Dante: My Snapchat experience came in handy a lot because, when I was at Snap, I managed larger teams for several years. When Zitti started to grow, it was almost like when Zitti was just me and my co-founder, Eric, that was all new to me. But once we had a team, reporting lines, and everyone working together, managing ten people felt more like my comfort zone from my Snap days.
Even as we grew, I was always happy to dive in, do any sales call, talk to any customer, or attend trade shows. I love interacting with restaurants in person, and I think it’s key in hospitality. Those conversations help you keep the business aligned with customer needs.
Q: How did your experience at Snapchat, particularly with partnerships, help in building the product at Zitti?
Dante: I worked on new revenue streams and was really focused on launching business development partnerships with companies like Viacom, NBC, and Disney. And I was just getting a deep dive into how complex those media companies really are. That helped me think strategically about partnerships, not just vendors but partners in the traditional sense. That influenced a lot of how I approached building Ziti.
Q: Thinking through your journey with Zitti, what were some items in the budget you would have done differently or not spent on, looking back retroactively?
Dante: On the sales and marketing side, I think there’s a temptation as a founder to want to get ahead of the sales cycle. You’re excited to get your product out there, but I would have probably invested more time in that pre-product-market-fit phase, making sure everything was aligned with customer needs before pouring money into sales. For instance, we started pouring gas on sales once we felt we were meeting all of DiCicco’s needs, but in hindsight, I probably would have waited a bit longer before going after other restaurants.
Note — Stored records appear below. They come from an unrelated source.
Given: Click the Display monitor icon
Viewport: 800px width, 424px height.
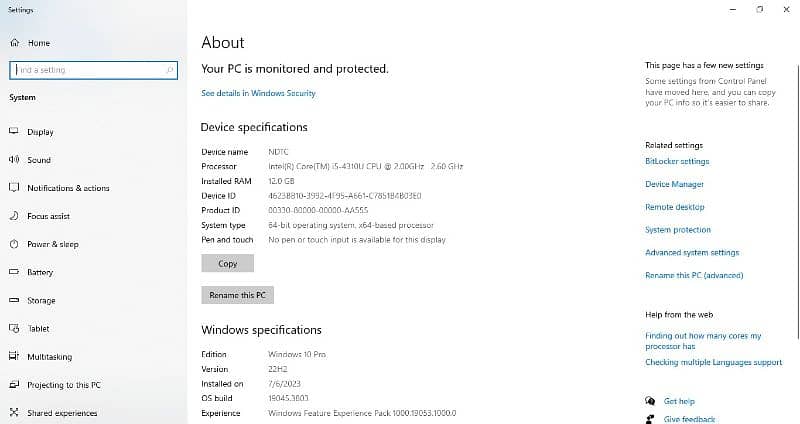Looking at the screenshot, I should tap(14, 132).
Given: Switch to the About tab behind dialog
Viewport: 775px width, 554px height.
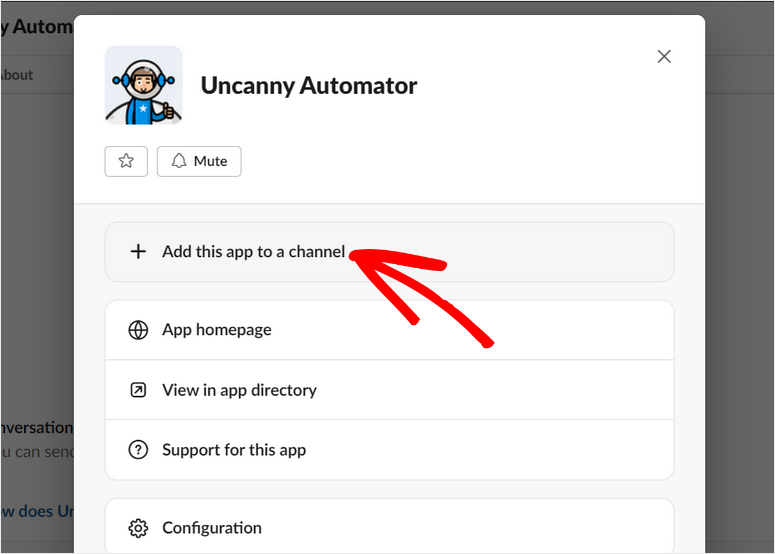Looking at the screenshot, I should coord(17,75).
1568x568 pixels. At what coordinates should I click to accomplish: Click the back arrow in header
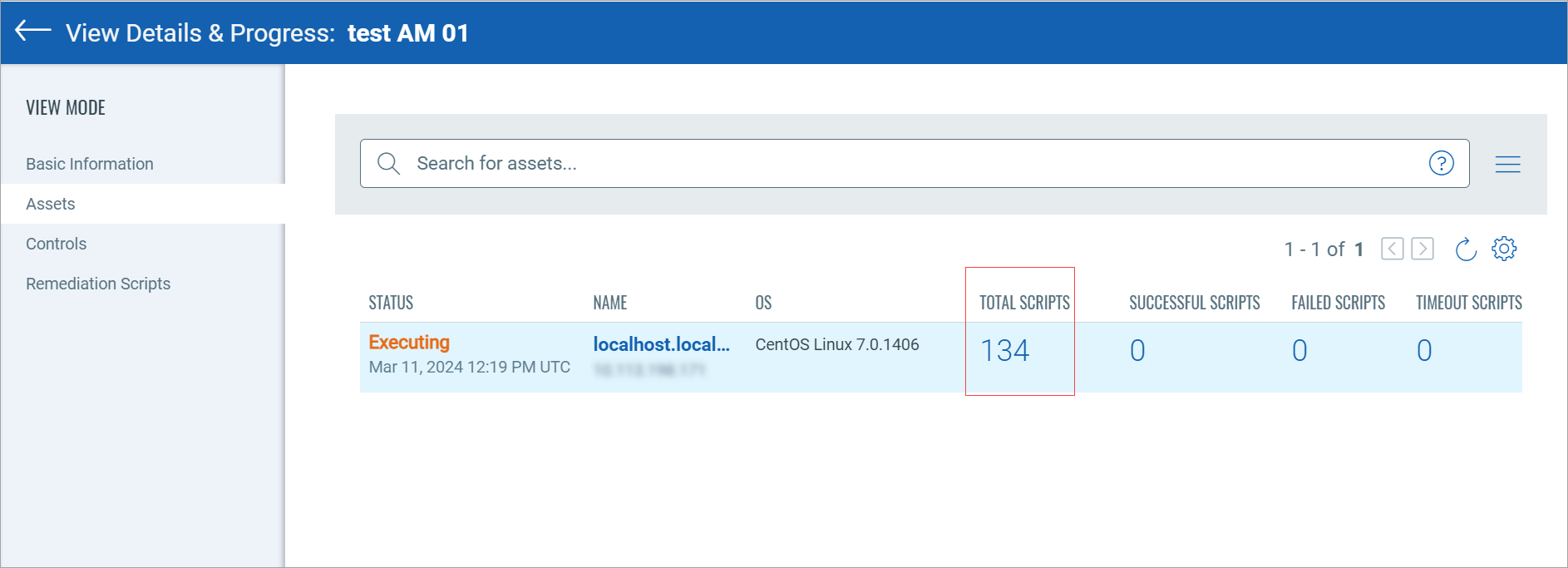coord(33,32)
Q: At what point, for our first-time founder listeners, is it appropriate to make the shift from focusing on product-market fit to investing in marketing and sales?
Dante: There’s no clear-cut answer, but once you have customers proactively telling you how good your product is—especially founders or customers outside your network—it’s a good sign. We saw this when one of our customers started using Zitti in one of their six locations, and their P&L was much better than the others. That made the other general managers say, 'We need to adopt this across all locations.' When you start seeing those kinds of anecdotes from customers and tangible results, it’s a good time to invest in scaling sales and marketing.